# Übungen:
1) Wie lange sind E-Autos laut dem Seitentext über E-Autos von der Kfz-Steuer befreit?
2) Fasse den Absatz des Seitentexts über E-Autos, der mit „Bares Geld sparen“ beginnt, als knappe Stichpunktliste zusammen und behalte dabei die wichtigsten Fakten bei.
3) Schreibe den Seitentext über Kosten und Reichweite von E-Autos im Anschluss an seinen letzten Satz weiter.

Von der Kfz-Steuer befreit
Bares Geld sparen E-Auto-Besitzer bei den sonstigen Unterhaltskosten. Die Inspektion ist deutlich günstiger, weil etwa der Ölwechsel entfällt. „Im Schnitt dürften die Wartungskosten rund 20 bis 30 Prozent unter denen eines vergleichbaren Verbrenners liegen“, sagt Kotouc. Hinzu kommen geringere Kosten pro Kilometer. „Ein E-Auto benötigt für 100 Kilometer etwa 13 Kilowattstunden Strom, was bei einem Preis von 25 Cent pro Kilowattstunde Kosten von 3,25 Euro entspricht“, rechnet Blandow vor. Bei einem Diesel oder Benziner hingegen sei schnell das Doppelte zu bezahlen. Zudem sind E-Autos sechs Jahre lang von der Kfz-Steuer befreit.
Abstriche jedoch müssen E-AutoFahrer nach wie vor bei der Reichweite machen. Während beispielsweise die rund 300Kilometer von Ravensburg nach Würzburg mit einem Auto mit Diesel- oder Benzinmotor problemlos in einem Rutsch gefahren werden können, ist das mit vielen E-Autos nicht möglich. „Die Reichweite eines E-Autos hängt ganz wesentlich davon ab, wie schnell man in diesem Fall auf der Autobahn unterwegs ist“, sagt Blandow. Stromer der aktuellen Generation würden im Stadtverkehr auf stabile Reichweiten zwischen 300 und 500 Kilometer kommen. „Auf der Autobahn jedoch bremst der Luftwiderstand, und der steigt quadratisch mit der Geschwindigkeit“, so Blandow weiter. Auch andere Stromverbraucher an Bord wie Heizung oder Klimaanlage wirken sich auf den Verbrauch aus.

# Ausgangsdaten:

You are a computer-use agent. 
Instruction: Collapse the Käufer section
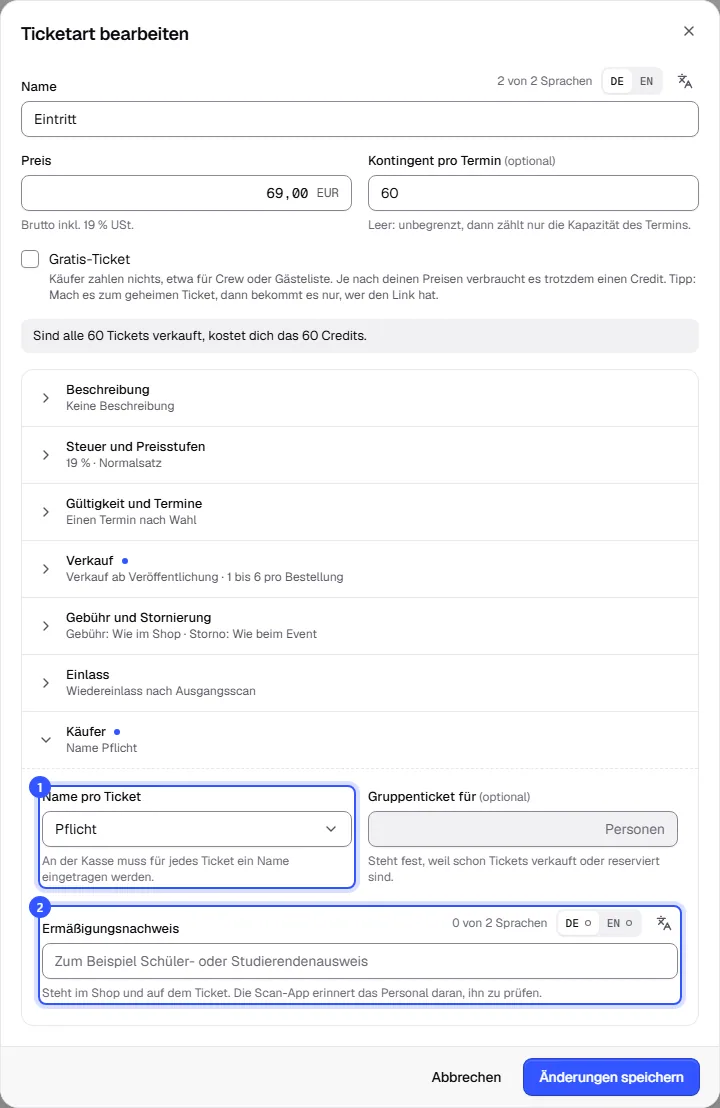360,740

# Lösungen je Aufgabe:
1) Sechs Jahre lang.

2)
- Die Inspektion ist deutlich günstiger, unter anderem weil der Ölwechsel entfällt.
- Die Wartungskosten liegen im Schnitt rund 20 bis 30 Prozent unter denen eines vergleichbaren Verbrenners.
- Ein E-Auto braucht etwa 13 kWh pro 100 km. Bei 25 Cent pro kWh sind das 3,25 Euro.
- Bei Diesel oder Benziner zahlt man schnell das Doppelte.
- E-Autos sind sechs Jahre lang von der Kfz-Steuer befreit.

3)
Geht die Energie zur Neige, wird eine Ladestation benötigt. In der Regel gibt es die nicht an den normalen Tankstellen. „In Ballungszentren ist es mittlerweile aber unproblematisch, Strom zu tanken“, sagt Jörg Welke von der Berliner Agentur für Elektromobilität. Regionale Stromversorger und Stadtwerke bieten Aufladepunkte ebenso an wie immer mehr Autohäuser oder öffentliche Einrichtungen auch in ländlichen Regionen. „Davon abgesehen entwickeln E-Auto-Fahrer aber auch andere Routinen. Wird das Auto abends abgestellt, hängt man es sofort an die Steckdose, damit es morgens wieder voll aufgeladen ist“, erklärt Welke. Viele laden ihren Stromer zudem während der Arbeit auf. „Das bieten mittlerweile immer mehr Firmen ihren Mitarbeitern sogar kostenfrei an, und seit letztem Jahr wird dies auch steuerlich nicht mehr als geldwerter Vorteil gesehen.“
Wie schnell ein E-Auto „aufgetankt“werden kann, hängt ganz von der Ladetechnik ab. „An einer normalen Steckdose zu Hause kann das bis zu zehn Stunden dauern, an einer Schnellladestation hingegen nur eine halbe Stunde“, erklärt Kotouc. Eine wesentlich schnellere Lösung für Zuhause sind Wandladeboxen, die auch Hersteller wie BMW oder Volkswagen anbieten. Mit dem Schnelllader von BMW etwa kann ein i3 in weniger als drei Stunden aufgeladen werden.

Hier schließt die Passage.